Working data –
++++++++

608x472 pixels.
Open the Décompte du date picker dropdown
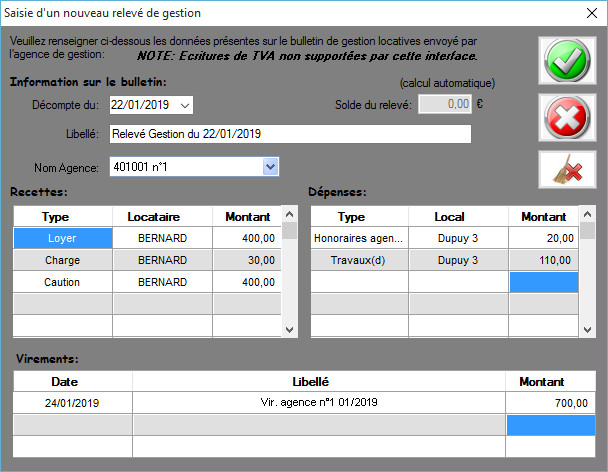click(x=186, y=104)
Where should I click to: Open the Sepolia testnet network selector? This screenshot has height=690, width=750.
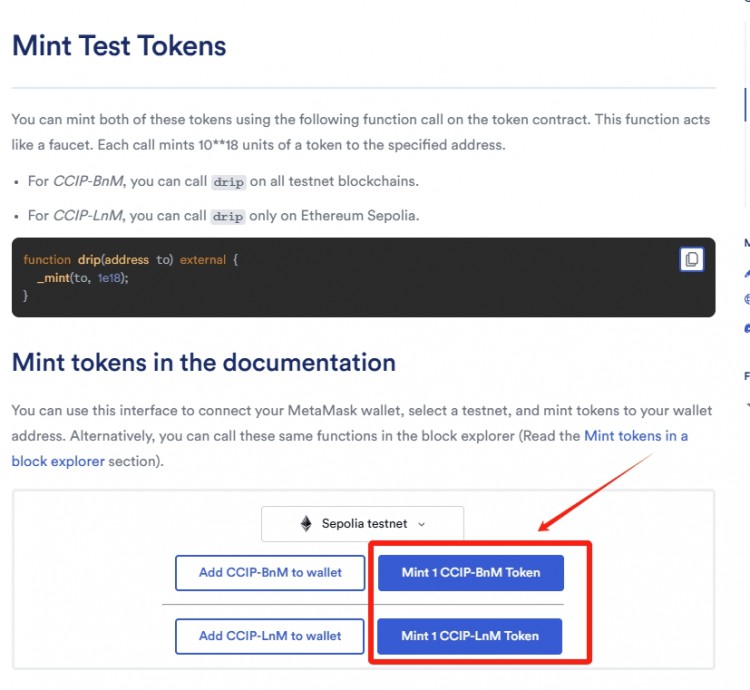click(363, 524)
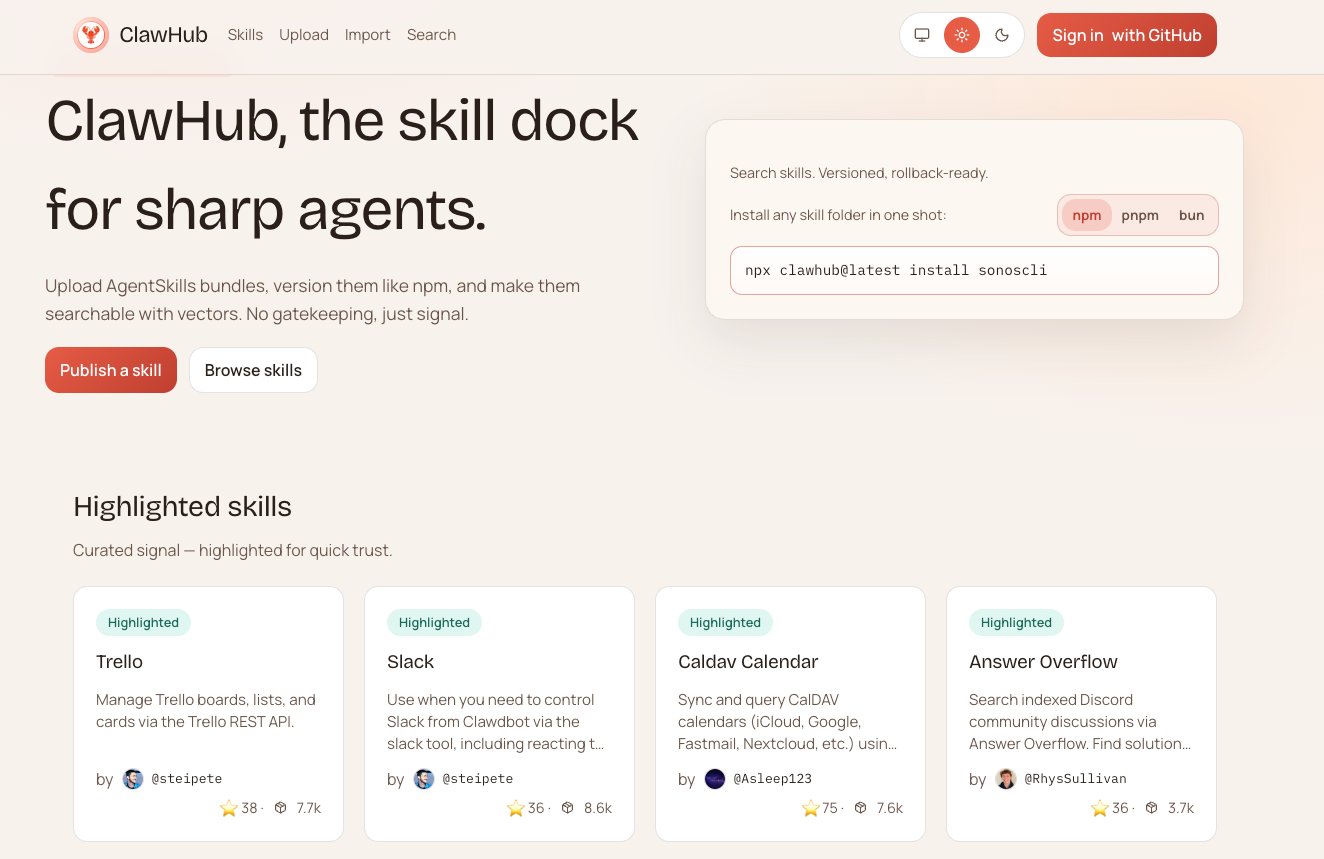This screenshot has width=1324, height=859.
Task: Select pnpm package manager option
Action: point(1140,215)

++++++++

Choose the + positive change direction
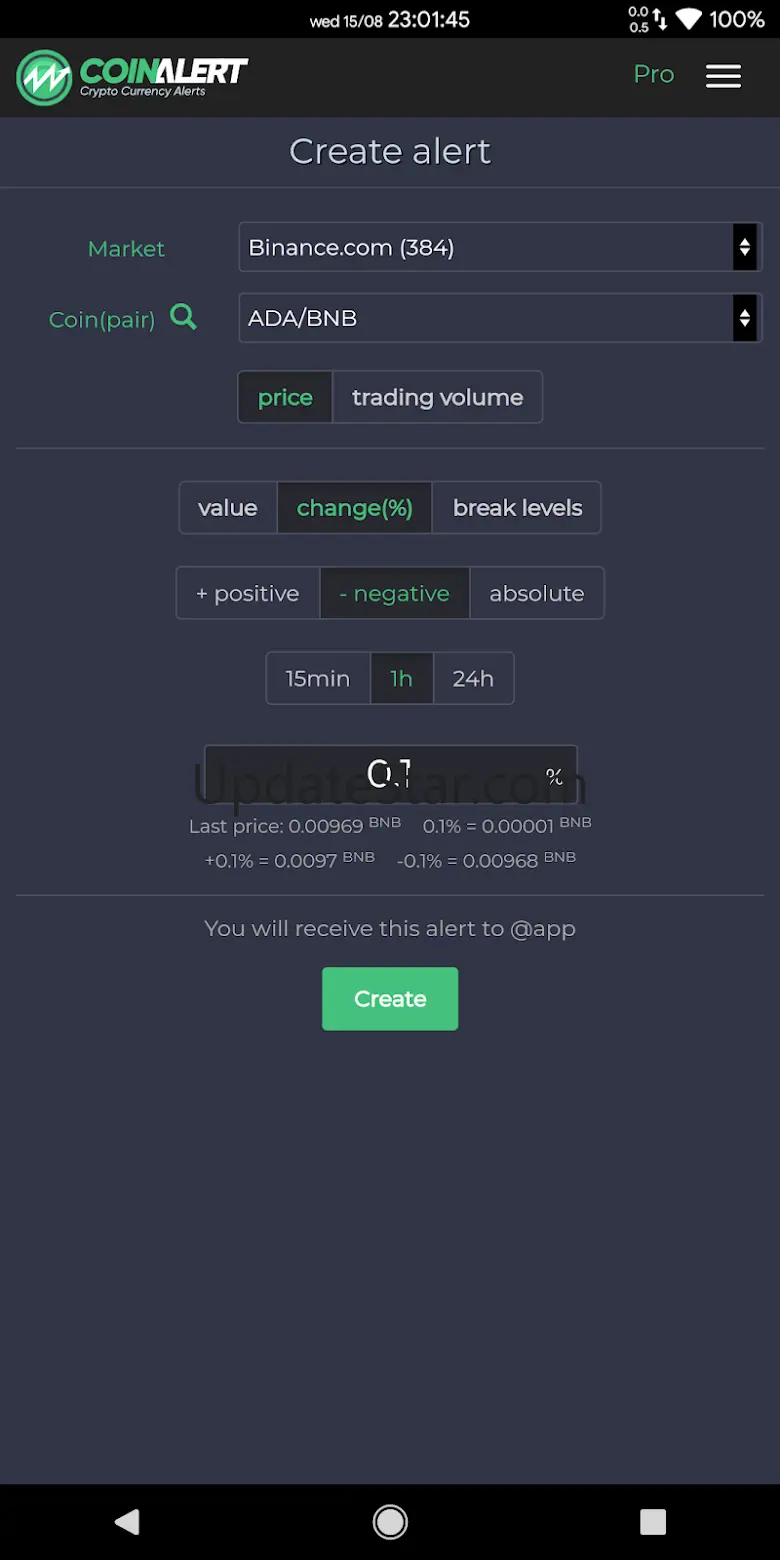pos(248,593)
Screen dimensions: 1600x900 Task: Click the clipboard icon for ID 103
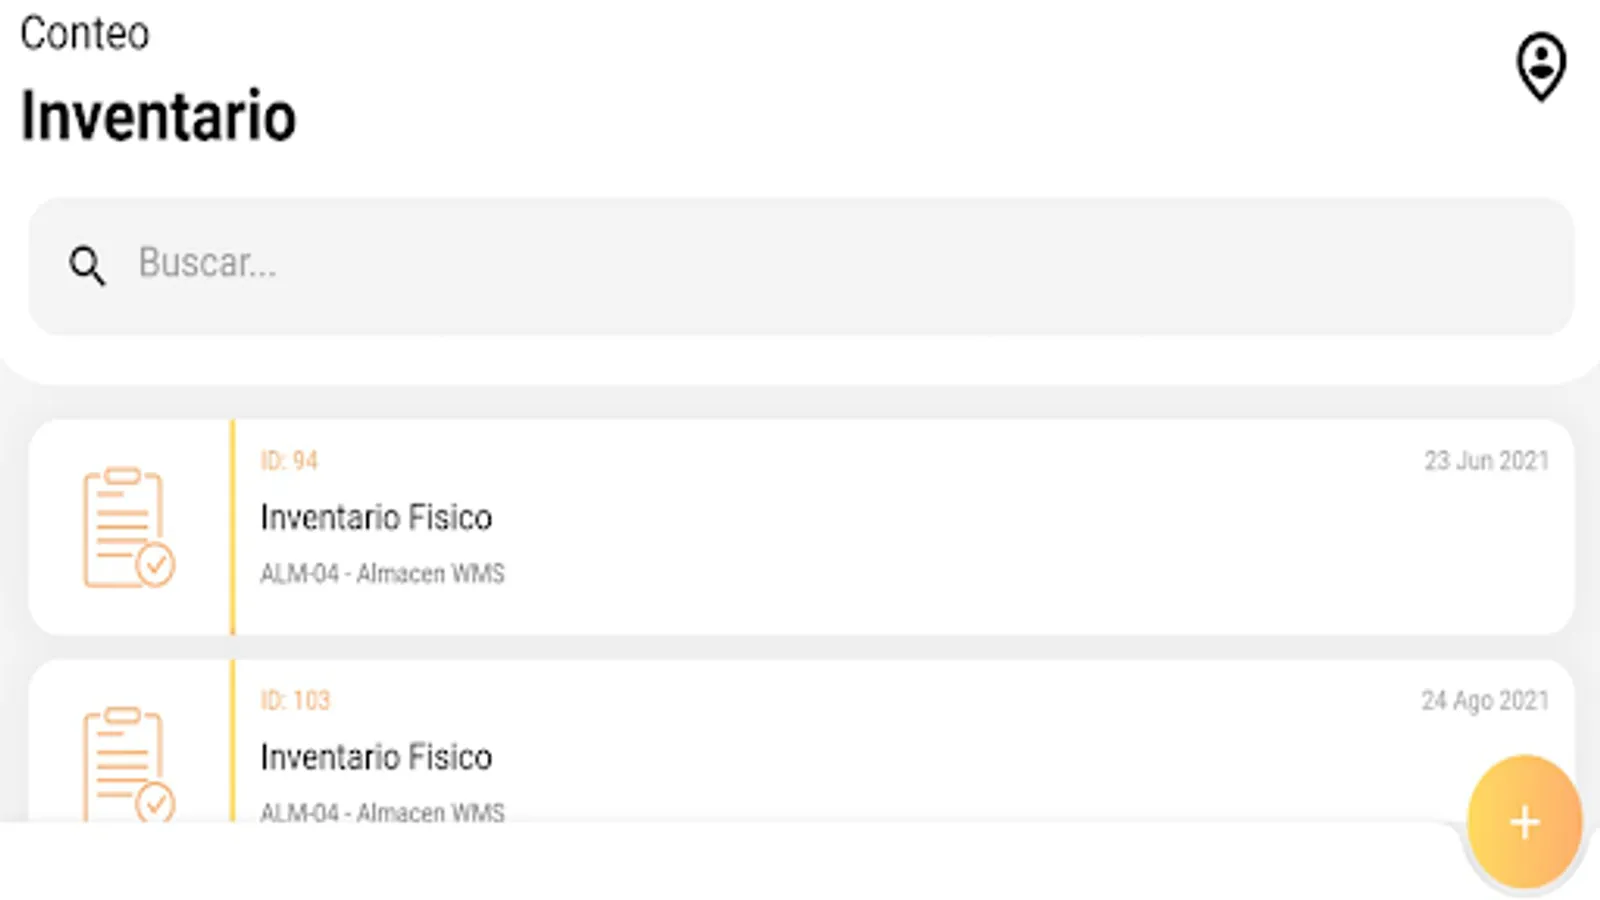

++++++++

Required work –
Exact copy, no pictures. Write out the lines in the entries above, starting with the line with "Choose the + positive change direction" and going on through the line with "Screen dimensions: 1600x900", keeping both.

Result for this exercise –
Choose the + positive change direction
pos(248,593)
Screen dimensions: 1600x900 Task: Click the clipboard icon for ID 103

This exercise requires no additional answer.